§ Texto para leitura:
━━━━━━━━━━

Dados do Detran-PR (2019) apontam que entre 2008 e 2018 houve um aumento de 64,60% da frota de veículos na cidade[1], aumento este que continua a cada semestre e representa centenas de milhares de veículos em uma década. Nesse panorama, Maringá encontra-se com um dos maiores índices de habitantes por veículo do Estado (1,57 habitante/veículo contra índice do Paraná que é 1,32 habitante/veículo). A crescente quantidade de carros, deve-se a uma diversidade de fatores, dentre eles: às isenções fiscais sobre tal modalidade adotado pelo governo Lula em 2008 (Gráfico 1) para estimular a economia nacional num momento de crise internacional, aumento da renda e de crédito, preço equilibrado dos combustíveis, aumento do crédito, oligopolização e monopolização do transporte público com a formação de cartéis, implementação do Programa Proálcool e dos automóveis Flex. Estes fatores combinados, facilitaram a obtenção de veículos automotores por camadas da sociedade que antes não tinham acesso, mas, não previu de forma significativa o impacto do inchamento das vias que se agravaram sem a adoção de políticas de controle e fiscalização, como previu Maricato (2011) no trecho a seguir:

 

Melhoras sociais podem impactar significativamente o modo de vida urbano. O aumento do desemprego, fonte de muitos problemas sociais, é fatal para as cidades. As políticas macroeconômicas impactam a sociedade e o território. Para dar um exemplo, o comemorado aumento da produção de automóveis no Brasil em 2008 e 2010 - e consequentemente o aumento do PIB - tende a ser desastroso para as cidades. (p. 77)

━━━━━━━━━━

§ Dados do conjunto:
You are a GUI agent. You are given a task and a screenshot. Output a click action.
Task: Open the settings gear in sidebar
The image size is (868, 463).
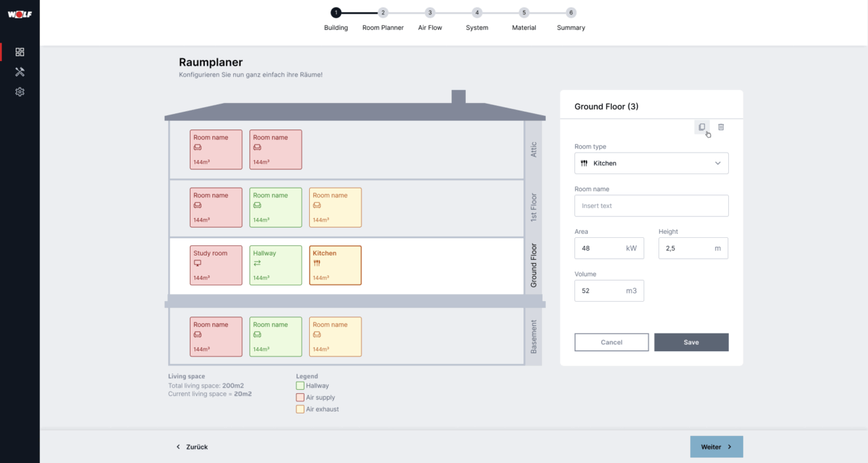coord(20,92)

━━━━━━━━━━

§ O que fazer: Reescreva o trecho do texto sobre a frota de veículos começando em "Melhoras sociais podem" e indo até "cidades. (p. 77)", com "desastroso" trocado por "prejudicial".

§ Resposta:
Melhoras sociais podem impactar significativamente o modo de vida urbano. O aumento do desemprego, fonte de muitos problemas sociais, é fatal para as cidades. As políticas macroeconômicas impactam a sociedade e o território. Para dar um exemplo, o comemorado aumento da produção de automóveis no Brasil em 2008 e 2010 - e consequentemente o aumento do PIB - tende a ser prejudicial para as cidades. (p. 77)